The custodian of the cash is Shane Jones, who has the responsibility of doling a dollop here and a sweetener there. It's no accident that this fund is in the hands of New Zealand First - and it was certainly no accident that Northland got the biggest handout last week: $17 million to help create jobs in the seat that Winston Peters lost last year (and where the Whangarei seat that Jones is after).
Few would argue that the regions could do with a hand-up but the danger here, with so much of our money at stake, is that it doesn't become a corporate welfare fund.
Now the idea of turning the country's rubbish into energy on the job-deprived West Coast sounds great so a company called Renew Energy was in for a slice of the action and was allocated $350,000 for a feasibility study to put its plan into action.
Trouble is one of the company's directors, Gerald Gallagher, is under investigation by the Serious Fraud Office for allegedly using his former position on the Canterbury Earthquake Recovery Authority for financial gain - so the grant's been put on soak and hold.
National's new leader Simon Bridges made great play of it in Parliament, which less than 24 hours into his job, was a big mistake.
Bridges was asked on his way into Parliament's bear pit whether as Regional Development Minister he'd ever given the company money.
He was adamant he hadn't - but then he did remember the company putting its hand out.
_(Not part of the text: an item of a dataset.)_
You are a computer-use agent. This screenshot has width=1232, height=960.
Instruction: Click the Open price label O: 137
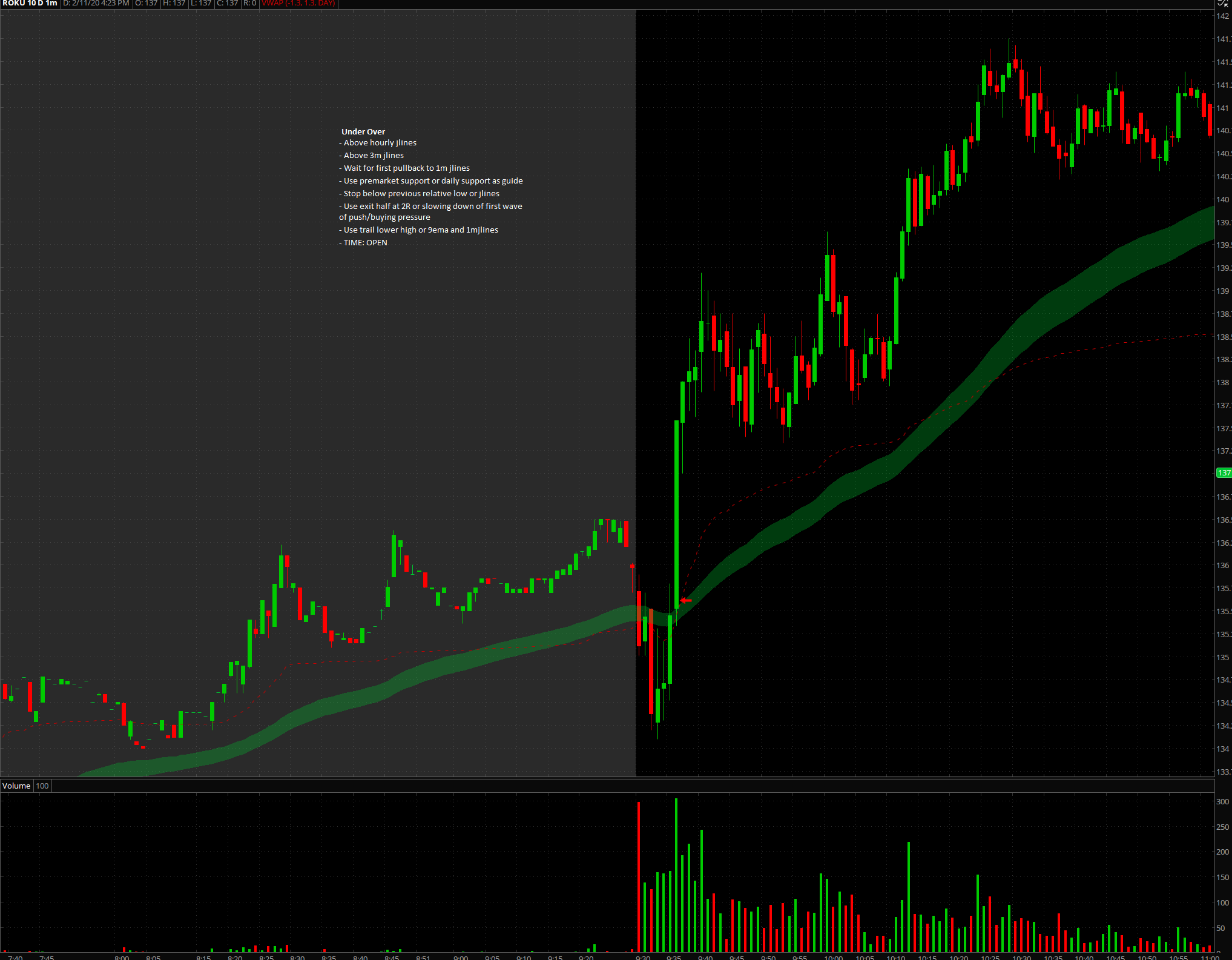[146, 3]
It was investigated, Bridges proudly proclaimed, but it was rejected after a "bunch of concerns" were raised and they didn't feel the economic case stacked up anyway.
As to the Ardern Government, well he said they didn't make the appropriate checks to ensure the taxpayers' money was being spent wisely.
Yeah well when it comes to wisdom, Bridges was left gulping when Jones produced evidence that under his watch around $45,000, in two tranches, was paid to the company for the same feasibility study.
Not a good first day for the leader of the new generation Nats - but then neither was it a good one for Jones.
Both are now sponging the egg off their faces. It was also bad for the taxpayer - but could have been much worse if it wasn't brought to Jones' attention by the media.